A new ferry service for Hawaii?

By Michael N. Hansen, president, Hawaii Shippers’ Council 

The Hawaii media covered with great fuss the introduction of nine ferry-related bills in the state Legislature’s 2016 regular session, which began on Jan. 20. Fifty days later and halfway through the session only one bill remained under consideration.

Much of the widespread interest and emotion over a ferry service arises from the saga of the Hawaii Superferry whose interisland service ended in bankruptcy in 2009 amidst a flurry of allegations from environmental activists and robust support from small business and the public.
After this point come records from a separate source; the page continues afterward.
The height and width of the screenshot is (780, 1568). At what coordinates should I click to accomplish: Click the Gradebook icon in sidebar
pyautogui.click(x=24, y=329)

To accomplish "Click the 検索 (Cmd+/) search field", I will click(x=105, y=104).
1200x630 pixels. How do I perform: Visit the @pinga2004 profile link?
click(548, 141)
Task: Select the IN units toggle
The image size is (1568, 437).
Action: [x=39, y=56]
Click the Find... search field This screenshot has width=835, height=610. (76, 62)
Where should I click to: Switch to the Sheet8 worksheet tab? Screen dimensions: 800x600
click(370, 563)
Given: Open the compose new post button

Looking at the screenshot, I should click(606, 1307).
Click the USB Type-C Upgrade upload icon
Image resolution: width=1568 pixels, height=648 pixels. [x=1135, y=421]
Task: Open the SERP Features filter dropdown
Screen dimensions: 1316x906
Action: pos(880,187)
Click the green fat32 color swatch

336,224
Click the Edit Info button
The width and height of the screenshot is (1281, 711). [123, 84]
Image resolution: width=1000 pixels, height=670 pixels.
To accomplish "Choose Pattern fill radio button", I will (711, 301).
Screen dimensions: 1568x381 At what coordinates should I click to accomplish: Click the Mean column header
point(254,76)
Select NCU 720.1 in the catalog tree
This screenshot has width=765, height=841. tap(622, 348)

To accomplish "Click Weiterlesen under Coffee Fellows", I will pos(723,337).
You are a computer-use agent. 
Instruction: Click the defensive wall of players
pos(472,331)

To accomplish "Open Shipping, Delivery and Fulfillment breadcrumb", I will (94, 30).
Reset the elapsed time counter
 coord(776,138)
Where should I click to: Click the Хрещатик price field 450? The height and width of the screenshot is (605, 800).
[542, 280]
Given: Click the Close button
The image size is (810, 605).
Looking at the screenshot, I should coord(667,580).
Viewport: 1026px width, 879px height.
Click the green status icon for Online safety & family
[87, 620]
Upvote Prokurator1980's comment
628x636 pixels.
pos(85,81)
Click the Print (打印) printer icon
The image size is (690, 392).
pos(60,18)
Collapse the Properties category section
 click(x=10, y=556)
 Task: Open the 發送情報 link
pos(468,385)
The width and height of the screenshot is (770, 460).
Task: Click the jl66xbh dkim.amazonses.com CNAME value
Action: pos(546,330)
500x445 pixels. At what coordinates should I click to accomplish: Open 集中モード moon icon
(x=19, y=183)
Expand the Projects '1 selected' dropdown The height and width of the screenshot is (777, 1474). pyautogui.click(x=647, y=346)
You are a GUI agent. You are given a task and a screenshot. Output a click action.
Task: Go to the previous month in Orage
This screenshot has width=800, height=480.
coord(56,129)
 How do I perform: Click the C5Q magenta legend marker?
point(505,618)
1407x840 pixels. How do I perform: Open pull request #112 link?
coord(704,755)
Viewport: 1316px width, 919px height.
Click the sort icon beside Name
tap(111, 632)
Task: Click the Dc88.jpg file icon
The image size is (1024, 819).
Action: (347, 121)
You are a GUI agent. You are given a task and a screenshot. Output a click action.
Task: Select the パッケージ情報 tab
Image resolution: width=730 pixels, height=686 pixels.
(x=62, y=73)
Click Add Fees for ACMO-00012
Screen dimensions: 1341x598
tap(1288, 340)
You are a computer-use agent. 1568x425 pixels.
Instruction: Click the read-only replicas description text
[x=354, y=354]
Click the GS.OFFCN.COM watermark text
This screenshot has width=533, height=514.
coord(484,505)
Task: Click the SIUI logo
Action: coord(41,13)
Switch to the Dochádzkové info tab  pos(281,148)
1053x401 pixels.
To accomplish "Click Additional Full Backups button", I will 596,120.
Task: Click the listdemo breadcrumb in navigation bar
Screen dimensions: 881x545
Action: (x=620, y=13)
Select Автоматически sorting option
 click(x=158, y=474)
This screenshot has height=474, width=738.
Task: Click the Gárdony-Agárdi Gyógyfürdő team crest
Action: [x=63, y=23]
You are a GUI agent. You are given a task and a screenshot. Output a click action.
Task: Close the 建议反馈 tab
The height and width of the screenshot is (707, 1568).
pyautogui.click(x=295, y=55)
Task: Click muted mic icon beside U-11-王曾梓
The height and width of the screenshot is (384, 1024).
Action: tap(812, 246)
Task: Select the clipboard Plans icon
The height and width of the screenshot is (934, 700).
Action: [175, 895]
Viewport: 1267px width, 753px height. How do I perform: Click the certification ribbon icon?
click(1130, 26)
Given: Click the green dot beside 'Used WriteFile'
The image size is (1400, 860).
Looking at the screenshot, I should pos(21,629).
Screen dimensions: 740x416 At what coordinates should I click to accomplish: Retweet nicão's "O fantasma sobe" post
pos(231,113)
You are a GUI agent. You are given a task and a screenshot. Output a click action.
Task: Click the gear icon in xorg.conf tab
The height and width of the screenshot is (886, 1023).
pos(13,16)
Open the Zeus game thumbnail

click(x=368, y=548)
The remaining bill – Senate Bill 2618 – would direct and fund the Hawaii State Department of Transportation (HSDOT) to conduct an interisland ferry service feasibility study and submit their report to Legislature for the 2017 session. It names six specific terms of reference for the proposed study and purposefully left the funding amount unstated.

The measure was approved by the state Senate, on March 8 crossed over to the House, and on April 1 House committees on finance recommended that the measure be passed with amendments .

The Hawaii Shippers’ Council (HSC) submitted testimony to Senate committees identifying issues that should be addressed by the study. They include:

Public vs. Commercial Service. The bill anticipates a state government-owned and -operated service. HSC recommended identifying the most promising operating model and subsequently seek a private operator through a tender process.

Modeling Comparisons: Domestic vs. International Services. The bill calls for modeling the prospective interisland ferry after the Alaska Marine Highway System and Washington State Ferries. HSC recommended also considering commercially successful privately operated oceangoing ferry services elsewhere in the world.

Vessel Type: Fast vs. Conventional Ferry. HSC recommended explicitly requiring the study to determine whether a fast ferry (e.g., Hawaii Superferry) or a conventional ferry (e.g., European Ro/Pax ferry) would be best suited.

Jones Act: Exemption vs. Compliance – HSC recommended consideration of an exemption allowing a foreign owner to operate foreign-built ferries as U.S. flag as does Norwegian Cruise Lines (NCL) with its foreign-built U.S.-flag cruise ship Pride of America.

Route Structure: All Islands vs. Selected Routes. HSC recommended those route(s) that can support daily commercial ferry service be positively identified as opposed to a blanket requirement all islands be served.

Hawaii Water Carriers Act of 1972. HSC recommended an exemption for a commercial ferry operator from amendments subsequent to the Hawaii Superferry failure, which place unrealistic burdens on a new entrant common carrier.

Hawaii Environmental Policy Act (HEPA). The Hawaii State Supreme Court found minor state harbor improvements on Maui triggered the need for an Environmental Impact Statement (EIS) covering the operation of the Hawaii Superferry, which was the proximate cause of the company’s bankruptcy. HSC recommended workable solution.

Harbor Facilities. HSC recommended a commercial ferry operator should not be expected to fund state harbor improvements upfront, as was the case with Hawaii Superferry.

Study Cost. The bill doesn’t specify a funding amount. HSC contacted several experts to obtain rough indications, which totaled from $350,000 to 555,000 for a study.

Michael N. Hansen is the president of the Hawaii Shippers’ Council, a business league organization incorporated in 1997 to represent cargo interests – known as “shippers” – who tender goods for shipment in the Hawaii trade.

 

The views and opinions expressed in this blog are the author’s and not necessarily those of WorkBoat.